- Born: Rajan Krishnan 14 December 1968 Cheruthuruthy, Thrissur, Kerala
- Died: 11 February 2016 (aged 47)
- Education: NSS College, Ottapalam in 1989 & College of Fine Arts Trivandrum in 1990
- Occupations: Artist, Painter
- Spouse: Renu Ramanath
- Parent(s): Krishnan & Narayani
- Awards: Kerala Lalithakala Akademi in 2010

= Rajan Krishnan =

Contemporary Indian artist

Rajan Krishnan was a modern Indian artist based in Kerala.

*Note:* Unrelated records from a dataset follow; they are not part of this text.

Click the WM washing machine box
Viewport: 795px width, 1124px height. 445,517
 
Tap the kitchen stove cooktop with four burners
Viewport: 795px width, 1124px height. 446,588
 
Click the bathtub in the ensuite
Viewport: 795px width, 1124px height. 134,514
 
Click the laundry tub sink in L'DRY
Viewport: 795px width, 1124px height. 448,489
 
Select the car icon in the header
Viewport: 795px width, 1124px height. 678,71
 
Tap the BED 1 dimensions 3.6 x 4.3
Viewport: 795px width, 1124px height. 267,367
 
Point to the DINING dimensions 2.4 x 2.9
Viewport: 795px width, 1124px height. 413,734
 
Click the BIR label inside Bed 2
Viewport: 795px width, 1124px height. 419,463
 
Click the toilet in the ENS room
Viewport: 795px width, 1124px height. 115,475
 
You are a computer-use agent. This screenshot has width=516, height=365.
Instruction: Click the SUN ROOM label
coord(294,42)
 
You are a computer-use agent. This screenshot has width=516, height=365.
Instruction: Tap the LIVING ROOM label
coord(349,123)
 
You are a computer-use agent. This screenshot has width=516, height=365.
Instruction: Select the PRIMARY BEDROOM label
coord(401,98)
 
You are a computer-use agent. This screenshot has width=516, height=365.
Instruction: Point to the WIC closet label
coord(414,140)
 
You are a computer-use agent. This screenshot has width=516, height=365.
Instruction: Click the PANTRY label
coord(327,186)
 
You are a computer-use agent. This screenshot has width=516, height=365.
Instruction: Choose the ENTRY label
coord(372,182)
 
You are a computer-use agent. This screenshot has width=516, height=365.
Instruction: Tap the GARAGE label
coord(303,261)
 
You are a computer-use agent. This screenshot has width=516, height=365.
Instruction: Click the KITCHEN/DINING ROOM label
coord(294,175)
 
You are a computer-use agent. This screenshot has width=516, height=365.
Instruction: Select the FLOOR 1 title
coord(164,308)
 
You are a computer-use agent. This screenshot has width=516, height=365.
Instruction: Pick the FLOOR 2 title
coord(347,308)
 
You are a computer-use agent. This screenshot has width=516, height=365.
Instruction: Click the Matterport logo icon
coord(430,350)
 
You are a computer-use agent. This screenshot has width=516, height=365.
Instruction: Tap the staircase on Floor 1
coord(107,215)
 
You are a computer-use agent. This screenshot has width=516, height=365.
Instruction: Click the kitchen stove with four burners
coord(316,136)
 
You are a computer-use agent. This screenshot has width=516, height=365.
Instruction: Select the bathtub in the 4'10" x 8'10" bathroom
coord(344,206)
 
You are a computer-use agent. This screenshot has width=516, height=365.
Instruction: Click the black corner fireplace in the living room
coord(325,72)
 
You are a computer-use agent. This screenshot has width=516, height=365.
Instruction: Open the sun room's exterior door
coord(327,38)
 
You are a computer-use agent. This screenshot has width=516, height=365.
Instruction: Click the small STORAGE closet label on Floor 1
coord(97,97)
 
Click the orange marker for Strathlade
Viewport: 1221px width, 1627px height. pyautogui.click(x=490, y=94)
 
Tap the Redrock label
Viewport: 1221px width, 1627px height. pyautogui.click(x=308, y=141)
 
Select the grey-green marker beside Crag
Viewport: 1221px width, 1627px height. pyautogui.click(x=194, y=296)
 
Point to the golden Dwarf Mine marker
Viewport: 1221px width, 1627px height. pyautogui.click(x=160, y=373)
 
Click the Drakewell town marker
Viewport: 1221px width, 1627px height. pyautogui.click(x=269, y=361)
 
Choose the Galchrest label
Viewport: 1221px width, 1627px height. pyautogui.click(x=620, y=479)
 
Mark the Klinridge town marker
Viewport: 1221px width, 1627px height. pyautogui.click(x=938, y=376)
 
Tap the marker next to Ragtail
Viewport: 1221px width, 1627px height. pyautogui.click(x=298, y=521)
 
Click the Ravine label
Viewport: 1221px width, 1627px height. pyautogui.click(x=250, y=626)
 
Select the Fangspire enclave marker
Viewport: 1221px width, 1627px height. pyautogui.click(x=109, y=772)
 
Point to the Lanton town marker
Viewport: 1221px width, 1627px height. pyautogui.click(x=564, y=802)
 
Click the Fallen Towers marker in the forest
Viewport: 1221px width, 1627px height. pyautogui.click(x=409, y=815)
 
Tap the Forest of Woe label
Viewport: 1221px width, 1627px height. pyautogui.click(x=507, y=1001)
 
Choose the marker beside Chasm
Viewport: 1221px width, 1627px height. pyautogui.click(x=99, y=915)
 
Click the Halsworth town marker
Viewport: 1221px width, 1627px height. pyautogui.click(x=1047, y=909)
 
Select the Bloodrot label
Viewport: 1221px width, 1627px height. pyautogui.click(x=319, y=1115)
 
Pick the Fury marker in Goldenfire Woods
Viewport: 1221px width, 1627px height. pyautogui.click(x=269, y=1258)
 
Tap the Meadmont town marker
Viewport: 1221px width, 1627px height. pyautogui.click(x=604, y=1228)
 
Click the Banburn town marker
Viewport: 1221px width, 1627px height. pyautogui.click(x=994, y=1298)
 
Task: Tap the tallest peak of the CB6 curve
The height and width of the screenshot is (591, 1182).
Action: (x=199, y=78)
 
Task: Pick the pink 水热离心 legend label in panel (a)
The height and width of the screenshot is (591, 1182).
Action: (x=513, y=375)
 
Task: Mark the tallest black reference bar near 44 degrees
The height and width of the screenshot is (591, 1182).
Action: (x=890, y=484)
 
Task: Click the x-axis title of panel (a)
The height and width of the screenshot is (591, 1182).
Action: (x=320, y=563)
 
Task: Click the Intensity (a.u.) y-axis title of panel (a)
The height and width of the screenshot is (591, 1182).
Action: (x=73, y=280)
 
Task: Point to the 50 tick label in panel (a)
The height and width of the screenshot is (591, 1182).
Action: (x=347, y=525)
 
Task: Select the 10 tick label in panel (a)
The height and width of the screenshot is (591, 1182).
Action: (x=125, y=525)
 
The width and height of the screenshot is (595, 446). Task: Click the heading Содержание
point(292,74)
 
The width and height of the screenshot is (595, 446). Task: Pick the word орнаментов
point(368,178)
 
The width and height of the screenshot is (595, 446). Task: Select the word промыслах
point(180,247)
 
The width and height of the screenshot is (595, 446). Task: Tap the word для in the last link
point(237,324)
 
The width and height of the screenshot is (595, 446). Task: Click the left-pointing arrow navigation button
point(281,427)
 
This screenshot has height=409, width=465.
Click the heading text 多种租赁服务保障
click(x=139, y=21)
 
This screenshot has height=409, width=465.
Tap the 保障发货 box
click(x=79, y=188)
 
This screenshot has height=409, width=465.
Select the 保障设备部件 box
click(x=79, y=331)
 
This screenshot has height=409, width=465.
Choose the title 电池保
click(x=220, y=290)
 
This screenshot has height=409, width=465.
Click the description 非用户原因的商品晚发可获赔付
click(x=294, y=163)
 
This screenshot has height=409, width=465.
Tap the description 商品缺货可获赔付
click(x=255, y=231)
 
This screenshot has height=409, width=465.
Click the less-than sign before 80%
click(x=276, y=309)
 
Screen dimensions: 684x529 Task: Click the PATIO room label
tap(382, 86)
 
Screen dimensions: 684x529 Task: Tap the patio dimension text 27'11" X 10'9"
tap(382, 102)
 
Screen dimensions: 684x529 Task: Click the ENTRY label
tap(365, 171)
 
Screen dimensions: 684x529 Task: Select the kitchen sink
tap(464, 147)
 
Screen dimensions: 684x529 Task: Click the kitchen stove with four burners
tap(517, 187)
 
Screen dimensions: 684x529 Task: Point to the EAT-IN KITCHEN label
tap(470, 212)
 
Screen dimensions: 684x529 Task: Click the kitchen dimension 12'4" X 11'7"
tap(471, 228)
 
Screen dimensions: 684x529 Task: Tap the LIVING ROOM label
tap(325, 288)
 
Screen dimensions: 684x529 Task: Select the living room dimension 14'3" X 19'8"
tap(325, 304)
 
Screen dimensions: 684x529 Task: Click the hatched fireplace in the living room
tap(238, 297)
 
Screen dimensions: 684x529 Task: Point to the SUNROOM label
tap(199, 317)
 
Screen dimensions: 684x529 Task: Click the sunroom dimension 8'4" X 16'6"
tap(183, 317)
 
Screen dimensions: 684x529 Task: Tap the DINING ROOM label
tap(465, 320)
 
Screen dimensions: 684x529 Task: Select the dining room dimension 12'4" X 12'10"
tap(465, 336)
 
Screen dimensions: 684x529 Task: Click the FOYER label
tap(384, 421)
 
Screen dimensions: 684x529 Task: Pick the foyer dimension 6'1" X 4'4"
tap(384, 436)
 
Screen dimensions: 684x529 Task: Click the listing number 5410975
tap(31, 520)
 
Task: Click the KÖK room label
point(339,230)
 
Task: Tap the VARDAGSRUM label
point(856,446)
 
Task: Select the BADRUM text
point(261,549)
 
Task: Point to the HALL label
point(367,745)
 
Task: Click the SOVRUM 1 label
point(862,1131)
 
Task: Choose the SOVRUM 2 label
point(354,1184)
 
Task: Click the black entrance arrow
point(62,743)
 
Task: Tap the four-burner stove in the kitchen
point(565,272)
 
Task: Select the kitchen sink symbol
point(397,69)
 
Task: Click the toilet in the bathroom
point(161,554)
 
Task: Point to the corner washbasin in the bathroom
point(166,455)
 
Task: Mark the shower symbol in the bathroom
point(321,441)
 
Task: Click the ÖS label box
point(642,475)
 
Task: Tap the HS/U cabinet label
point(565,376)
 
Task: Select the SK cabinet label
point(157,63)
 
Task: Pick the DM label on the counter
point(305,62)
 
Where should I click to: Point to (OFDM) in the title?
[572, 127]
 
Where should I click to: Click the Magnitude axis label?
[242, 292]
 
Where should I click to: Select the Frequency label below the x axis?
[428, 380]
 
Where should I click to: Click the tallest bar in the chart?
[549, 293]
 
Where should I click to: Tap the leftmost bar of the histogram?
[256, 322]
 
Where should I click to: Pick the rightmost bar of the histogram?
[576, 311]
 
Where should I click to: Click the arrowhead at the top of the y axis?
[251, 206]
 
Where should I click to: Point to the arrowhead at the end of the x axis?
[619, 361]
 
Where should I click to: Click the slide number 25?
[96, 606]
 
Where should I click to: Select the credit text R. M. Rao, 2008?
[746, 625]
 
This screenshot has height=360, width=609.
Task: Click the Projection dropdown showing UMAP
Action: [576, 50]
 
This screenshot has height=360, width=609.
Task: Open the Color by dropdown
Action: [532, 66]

==Early life and background==
Rajan, hailing from Pallikkal - a small village near Cheruthuruthy in the Thrissur district of Kerala - was born as the sixth of seven children of Mandalaparambil Krishnan and Narayani. He received his early education at the Government High School in Cheruthuruthy, and enrolled for BA Economics at NSS College, Ottapalam. However, his passion lay in the visual arts, and thus he dropped out of the Economics course in 1989 and joined the College of Fine Arts, Thiruvananthapuram in 1990. After completing his BFA from the same college in 1994, he went on to pursue an MFA at the M.S. University, Baroda. In 1996, after completing MFA, Rajan returned to his home State, opting to work from there instead of migrating to large metros of India like many of his contemporaries were doing at that time.

==Career==
For three years, Rajan lived and worked in Thiruvananthapuram - serving as a Guest Lecturer at his alma mater, the College of Fine Arts Trivandrum. In 2000, he relocated to Kochi, participating in group shows and organising exhibitions and art-related events in the city. Finally, in 2004, his first solo show was held at Kashi Art Gallery, founded by the late Anoop Skaria and Dorrie Younger in Fort Kochi.